Raising the Sales Price When a Home is Overpriced is a Bad Idea

Sacramento Listing AgentRaising the sales price when your home doesn’t sell because it’s priced too high for the market is a screwball strategy that some sellers employ for various unknown reasons. Well, if you ask the seller he might say that a home down the street, for example, was just listed at a higher price, which in his mind would justify the price increase, even though it’s the wrong way to look at it. If anything, an overpriced home down the street will make a reasonably priced home sell faster.

Homes that are for sale in Sacramento are not necessarily homes that are for sale. The list prices of those homes are pretty much meaningless and carries little weight if there are no offers. A sales price is an enticement, like bait on a fishing hook, but there is no guarantee a fish will bite it. Not only that, but it might be a plastic lure disguised as a tasty treat. Not every home that has a for sale sign in the yard is a home that is for sale. That’s where home buyers’ and home sellers’ perceptions can slide sideways.

What matters are the pending sales and the sold comparable sales because those are the homes that real home buyers have purchased. Those prices are indicative of the marketplace. They show what another home is worth.

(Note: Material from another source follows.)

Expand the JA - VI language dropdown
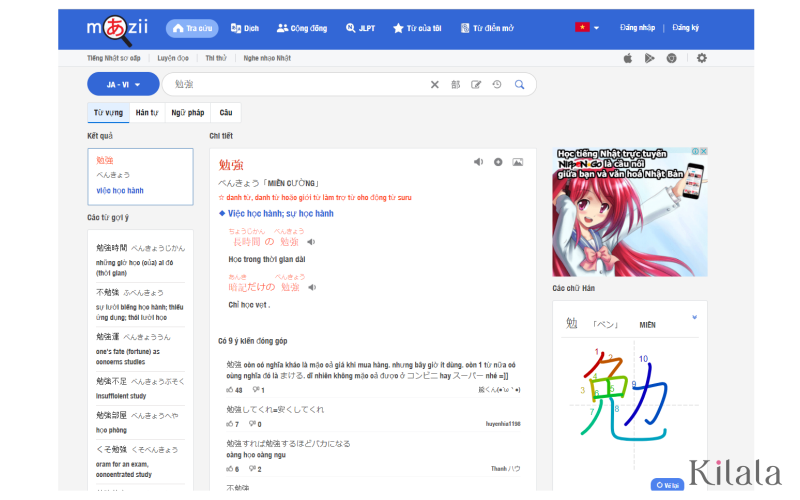This screenshot has width=800, height=500. (x=123, y=85)
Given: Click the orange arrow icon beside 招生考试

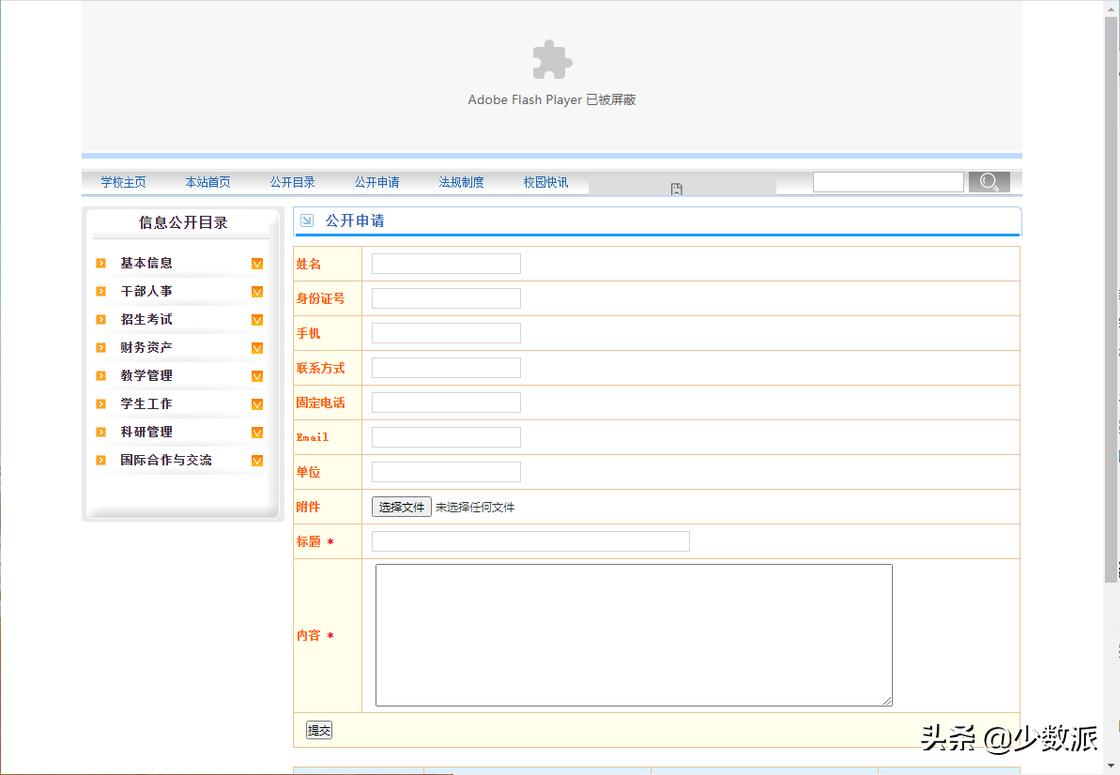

Then, you’ve got condition. A home in poor condition will not be attractive to many first-time home buyers. Investors in today’s Sacramento real estate market want a good deal, and to the investors I talk with and receive offers from a “good deal” means paying less than market value.

Bottom line is in today’s fall Sacramento real estate market, when you’ve hauled in a big fish and it’s flopping about in the boat, the thing to do is knock it over the head. You don’t throw it back in the water when you plan to eat it. You don’t say you need to catch a bigger fish if it meets minimum catch guidelines. And you don’t raise the sales price because you don’t have any offers.

Give home sellers enough time, and they’ll come to that conclusion on their own. The thing is they generally end up paying for those decisions.